Even though a vehicle wasn't designed for two up what would the legalitys of installing one of these and useing it to transport my 9 yearold son ice fishing be?

I have seen snowmobiles that where designed for one have two up seats installed on them and they seem to be overlooked would that be true of the quad????


----------



## JWICKLUND (Feb 13, 2005)

In Michigan, the law regarding transporting any passenger in or upon an ORV is regulated by the manufacturing standards for the ORV. If the manufacturer designs the ORV to hold one operator, then that is what they determine is safe for the correct operation of the ORV. The state law defers to them and unfortunately installing an extra seat will not circumvent that.

As far as your snowmobile observation goes, Michigan does not have a law regarding passengers on snowmobiles. Usually if it is designed for one person, that is all the seat will hold comfortably. I can honestly say I have never seen more than 2 people on a snowmobile where I have seen as many as 5 people on an ORV. Remember, snowmobiles are a lot lower to the ground than most ORV's and are less prone to rolling over or flipping over.


----------



## MUDDY4LIFE (Apr 13, 2001)

One other thing to remember is that when you have a passenger on a ATV that is actually designed from the manufacture for two-up operation, the passengers body weight is in FRONT of the rear axle. Making for much safer hill climbing stability ect.

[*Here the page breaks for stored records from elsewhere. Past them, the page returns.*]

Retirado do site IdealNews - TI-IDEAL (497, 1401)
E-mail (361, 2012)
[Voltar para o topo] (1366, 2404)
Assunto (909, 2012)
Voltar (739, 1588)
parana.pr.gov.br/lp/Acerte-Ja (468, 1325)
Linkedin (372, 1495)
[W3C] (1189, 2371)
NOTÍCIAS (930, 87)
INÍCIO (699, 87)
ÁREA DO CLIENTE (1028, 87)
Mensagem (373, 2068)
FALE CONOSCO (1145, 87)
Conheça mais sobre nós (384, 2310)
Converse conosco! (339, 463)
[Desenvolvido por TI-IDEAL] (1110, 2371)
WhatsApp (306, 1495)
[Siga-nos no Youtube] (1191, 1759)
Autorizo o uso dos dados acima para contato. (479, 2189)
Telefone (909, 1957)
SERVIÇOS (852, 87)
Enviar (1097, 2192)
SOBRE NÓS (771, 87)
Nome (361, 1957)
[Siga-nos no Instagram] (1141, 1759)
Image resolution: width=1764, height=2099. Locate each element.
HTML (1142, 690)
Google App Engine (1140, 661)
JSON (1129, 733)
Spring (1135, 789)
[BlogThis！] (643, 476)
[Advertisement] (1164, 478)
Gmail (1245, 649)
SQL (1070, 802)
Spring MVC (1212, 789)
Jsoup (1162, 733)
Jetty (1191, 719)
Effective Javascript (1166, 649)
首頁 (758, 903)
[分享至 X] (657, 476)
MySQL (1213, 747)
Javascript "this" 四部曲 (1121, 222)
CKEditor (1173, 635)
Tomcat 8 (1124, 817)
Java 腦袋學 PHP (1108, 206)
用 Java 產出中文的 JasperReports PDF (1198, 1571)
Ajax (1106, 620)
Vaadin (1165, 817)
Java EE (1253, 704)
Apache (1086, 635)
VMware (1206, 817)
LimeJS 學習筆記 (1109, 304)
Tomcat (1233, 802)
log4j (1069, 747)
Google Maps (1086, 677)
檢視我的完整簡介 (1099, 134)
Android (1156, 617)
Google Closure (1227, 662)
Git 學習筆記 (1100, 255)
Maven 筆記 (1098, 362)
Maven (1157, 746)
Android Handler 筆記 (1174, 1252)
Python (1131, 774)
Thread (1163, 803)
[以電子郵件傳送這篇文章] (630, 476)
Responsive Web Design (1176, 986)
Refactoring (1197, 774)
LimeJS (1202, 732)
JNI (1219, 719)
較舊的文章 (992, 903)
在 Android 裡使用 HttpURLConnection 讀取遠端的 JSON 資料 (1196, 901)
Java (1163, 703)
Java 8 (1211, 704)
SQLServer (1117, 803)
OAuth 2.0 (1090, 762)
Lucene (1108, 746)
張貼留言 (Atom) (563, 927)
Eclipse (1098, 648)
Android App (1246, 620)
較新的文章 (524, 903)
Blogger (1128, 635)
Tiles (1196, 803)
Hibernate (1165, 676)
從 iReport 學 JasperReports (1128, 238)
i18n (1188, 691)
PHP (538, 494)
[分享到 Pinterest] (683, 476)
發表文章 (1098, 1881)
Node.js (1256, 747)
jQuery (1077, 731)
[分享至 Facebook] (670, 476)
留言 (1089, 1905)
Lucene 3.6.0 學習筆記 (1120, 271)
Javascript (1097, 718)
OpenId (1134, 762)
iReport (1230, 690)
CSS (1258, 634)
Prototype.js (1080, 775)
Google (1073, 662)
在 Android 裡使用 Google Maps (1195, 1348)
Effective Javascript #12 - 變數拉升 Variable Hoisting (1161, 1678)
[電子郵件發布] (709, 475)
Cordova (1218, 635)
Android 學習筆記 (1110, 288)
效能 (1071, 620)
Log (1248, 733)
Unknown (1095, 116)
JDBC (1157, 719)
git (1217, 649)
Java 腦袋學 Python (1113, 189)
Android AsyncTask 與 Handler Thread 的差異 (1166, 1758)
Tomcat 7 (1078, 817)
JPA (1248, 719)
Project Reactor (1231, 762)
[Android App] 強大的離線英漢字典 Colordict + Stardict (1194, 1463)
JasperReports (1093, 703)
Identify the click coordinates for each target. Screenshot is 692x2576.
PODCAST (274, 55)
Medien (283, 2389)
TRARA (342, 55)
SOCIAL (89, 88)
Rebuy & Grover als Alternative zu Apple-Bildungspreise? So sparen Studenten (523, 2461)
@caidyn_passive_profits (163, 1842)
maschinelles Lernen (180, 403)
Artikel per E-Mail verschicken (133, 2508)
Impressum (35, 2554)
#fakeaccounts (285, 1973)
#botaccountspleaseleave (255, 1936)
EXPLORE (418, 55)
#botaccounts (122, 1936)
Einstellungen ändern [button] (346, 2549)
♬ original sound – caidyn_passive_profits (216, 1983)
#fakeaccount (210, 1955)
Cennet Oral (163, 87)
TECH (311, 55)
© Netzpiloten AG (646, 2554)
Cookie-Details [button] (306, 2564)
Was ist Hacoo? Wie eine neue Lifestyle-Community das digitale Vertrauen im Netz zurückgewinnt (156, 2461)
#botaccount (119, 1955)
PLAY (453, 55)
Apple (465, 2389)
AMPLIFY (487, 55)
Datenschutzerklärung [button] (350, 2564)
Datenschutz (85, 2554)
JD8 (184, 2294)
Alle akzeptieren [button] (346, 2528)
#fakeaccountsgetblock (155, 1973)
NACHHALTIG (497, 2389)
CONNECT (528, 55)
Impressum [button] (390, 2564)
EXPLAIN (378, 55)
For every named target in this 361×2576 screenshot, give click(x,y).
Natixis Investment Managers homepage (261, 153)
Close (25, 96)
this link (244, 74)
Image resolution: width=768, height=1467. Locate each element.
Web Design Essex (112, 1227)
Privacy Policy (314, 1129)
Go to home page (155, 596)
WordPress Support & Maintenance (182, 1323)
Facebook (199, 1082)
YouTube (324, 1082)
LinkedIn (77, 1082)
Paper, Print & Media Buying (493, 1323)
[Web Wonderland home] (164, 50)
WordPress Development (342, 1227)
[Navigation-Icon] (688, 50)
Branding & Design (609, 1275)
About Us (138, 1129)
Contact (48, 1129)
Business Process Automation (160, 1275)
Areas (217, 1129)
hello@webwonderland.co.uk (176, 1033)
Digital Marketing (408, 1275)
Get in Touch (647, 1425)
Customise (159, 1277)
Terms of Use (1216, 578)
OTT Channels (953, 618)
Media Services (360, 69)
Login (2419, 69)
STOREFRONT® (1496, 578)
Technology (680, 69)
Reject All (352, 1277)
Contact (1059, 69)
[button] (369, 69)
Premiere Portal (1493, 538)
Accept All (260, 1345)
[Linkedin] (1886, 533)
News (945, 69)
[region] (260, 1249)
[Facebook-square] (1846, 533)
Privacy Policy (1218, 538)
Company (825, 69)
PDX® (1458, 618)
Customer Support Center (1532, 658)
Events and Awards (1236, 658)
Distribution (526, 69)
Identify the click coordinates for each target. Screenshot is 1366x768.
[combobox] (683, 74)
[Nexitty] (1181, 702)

When you add a cargo box like your refering to on a single seat ATV not designed from the manufacture for two-up riding, the passengers body weight in now BEHIND the rear axle, making for a far much less stabile riding condition on hills ect.

Good luck!


----------



## outdoor_m_i_k_e (Feb 3, 2005)

Kolpin® Helmet Box

3-1/2 cu. ft. of on-the-trail storage
Water- and dust-resistant cargo protection
Waterproof seat cushion and back rest
Two beverage holders
On-the-trail storage for two helmets or other incidentals with nearly 3-1/2 cu ft. of water- and dust-resistant storage space. Provides a comfortable resting seat when your stopped; *not meant as a passenger seat*. Waterproof 18"W x 13"L seat cushion with a 13" high back rest. Features large handholds and two handy beverage holders. Rubber latches with stainless steel cleats secure the storage compartment. The box mounts solidly with four stainless steel U-bolts and sealing washers. 
Dimensions: 37"W x 25"D x 17"H.


----------